What processes are used?

EPS has been made for more than half a century and EPS manufacturers comply with all current regulatory and legislative requirements. The processes include a combination of heat and pressure utilising clean technologies and minimising energy inputs and water usage through closed loop energy recycling. For all of these reasons, EPS manufacture is a highly efficient process.

No solid waste is created and process waste and off-cuts are immediately reintroduced to the production batch.

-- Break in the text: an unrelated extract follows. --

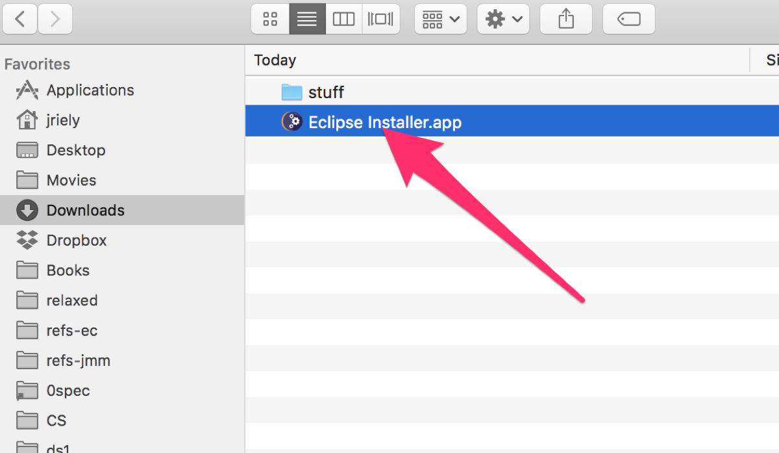Open the Desktop folder from sidebar
Image resolution: width=779 pixels, height=453 pixels.
76,150
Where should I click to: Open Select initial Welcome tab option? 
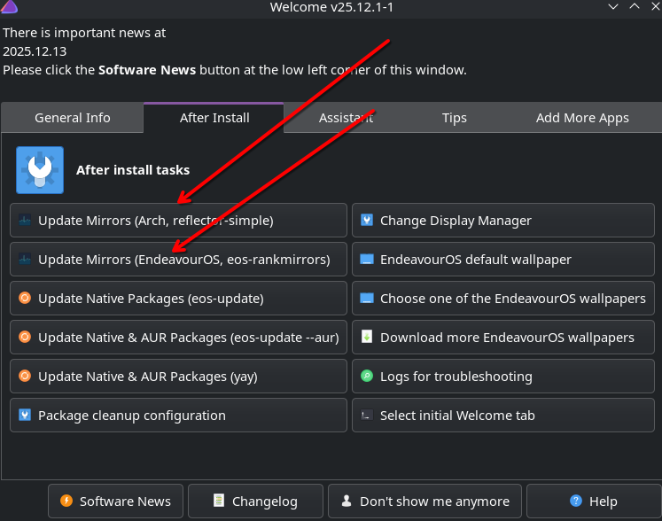pyautogui.click(x=504, y=416)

Atmospheric and land/water emissions are strictly controlled, resulting in minimal localised impacts.

EPS expanded polystyrene airpop used to insulate a floor

EPS used to insulate a floor

Where is EPS made?

Due to the light weight of EPS and its relatively high volume, the EPS industry has grown to be located close to its home markets. This means that, in the UK, a number of strategic production sites enable the construction sector to have a constant, close supply of EPS to meet their continuous demands.

This also means that architects and construction specifiers selecting EPS building solutions can be reassured that all EPS is supplied to exacting standards from a trusted supplier. You can find the names of the UK’s leading suppliers to the construction industry (all of whom are BBA approved and are members of the British Plastics Federation) on this site’s Suppliers section. These companies can also be counted upon to provide expert support and advice to their architectural and construction customers.

Roofing insulated with EPS expanded polystyrene airpop

Roofing insulated with EPS

What impacts does the industry have?

EPS will save far greater impacts than it can ever generate, particularly when used as building insulation. This means that whatever resources go into the manufacture and supply of EPS, its exceptional performance will guarantee a far greater payback in resource reduction (such as heat saving) when installed in a building. In simple terms, EPS gives maximum return for minimal resource.